# Ready to File



## gigi888 (Oct 6, 2013)

I am getting ready to file for the divorce. I am on the fence on whether I should file for "no-fault" or "at-fault". My gut is saying I should go with at-fault because that is the truth of why this marriage ended. I would have fight and fight for it to last if not for the EA. 

The only proof I have that something abnormal is going on is the amount of text between the two. I know that is probably not sufficient enough but I just want it on paper that he did me wrong. He refuse to admit to the EA and I just want that acknowledgement. 

Am I thinking unlogically because going down "at-fault" might cause me more harm than good?


----------



## PBear (Nov 16, 2010)

How deep are your pockets?

C
_Posted via Mobile Device_


----------



## EleGirl (Dec 3, 2011)

gigi888 said:


> I am getting ready to file for the divorce. I am on the fence on whether I should file for "no-fault" or "at-fault". My gut is saying I should go with at-fault because that is the truth of why this marriage ended. I would have fight and fight for it to last if not for the EA.
> 
> The only proof I have that something abnormal is going on is the amount of text between the two. I know that is probably not sufficient enough but I just want it on paper that he did me wrong. He refuse to admit to the EA and I just want that acknowledgement.
> 
> Am I thinking unlogically because going down "at-fault" might cause me more harm than good?


Generally divorce courts do not care about EA's. There has to be the physical act of sex for it to count as adultery. In some states it counts if there is proven 'opportunity'. For example if he spent the night at her house with only her there. 

Most divorce courts also do not care about online only and phone sex affairs.

Most people cannot afford the cost of an at fault divorce because you have to prove it. How many thousands are you ready to spend? $70K? $100K?


----------



## PBear (Nov 16, 2010)

Btw... I'd think that if you're going to file "at fault", you'll need a lawyer. I suspect any decent lawyer will tell you that you don't have enough evidence to file that way, and you're wasting your money. 

C
_Posted via Mobile Device_


----------



## gigi888 (Oct 6, 2013)

I know that I am just being emotional at the moment. It is so unfair that I know something is going on and I have to admit "no-fault" Thanks for you guys advice as I know I am just being emotional at the moment. I so wanted him to say that it is majority his fault just so I can keep telling myself that I am worth something. Throughout the marriage, he have told me time over time that I am the root of the marriage issue we have. When he left he said that I am the root of his unhappiness.

Dataset section →
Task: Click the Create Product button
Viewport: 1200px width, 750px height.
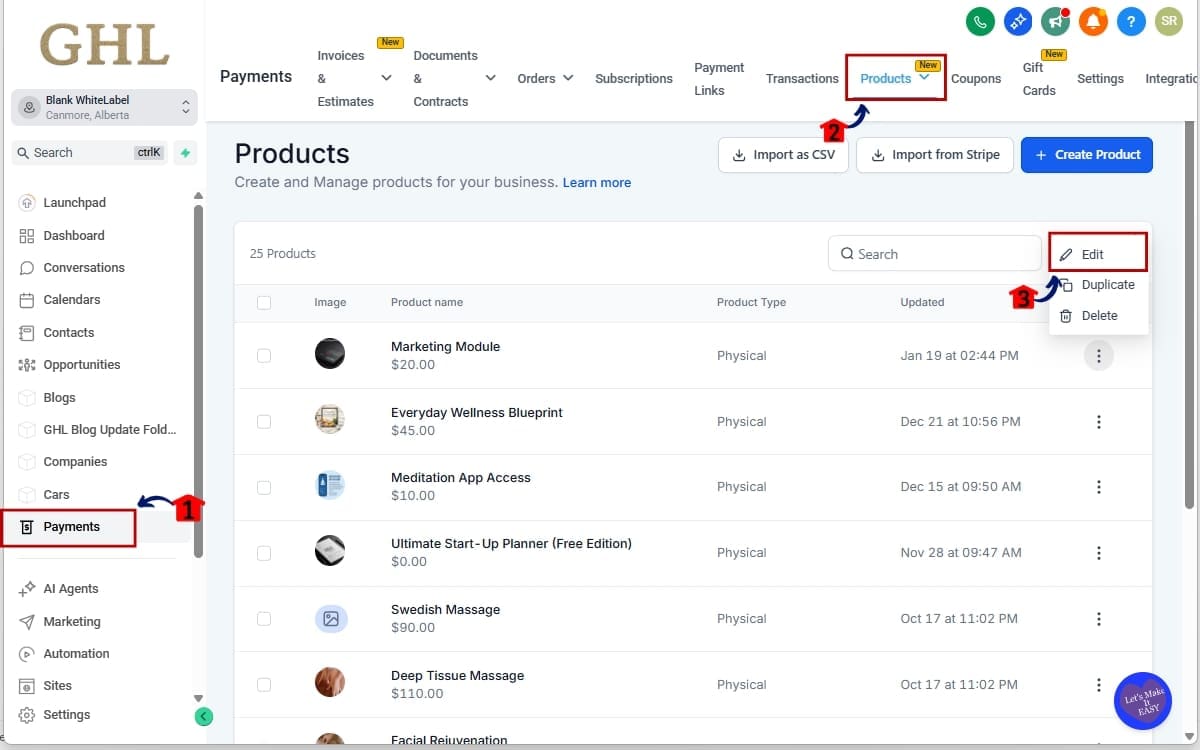Action: coord(1087,154)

Short problem →
In the divorce thread, turn the paragraph beginning "Generally divorce courts do not care" into a short bulleted list that keeps its main points.

Output →
- Divorce courts generally do not care about EAs.
- Adultery requires the physical act of sex.
- In some states, proven "opportunity" also counts, for example if he spent the night at her house with only her there.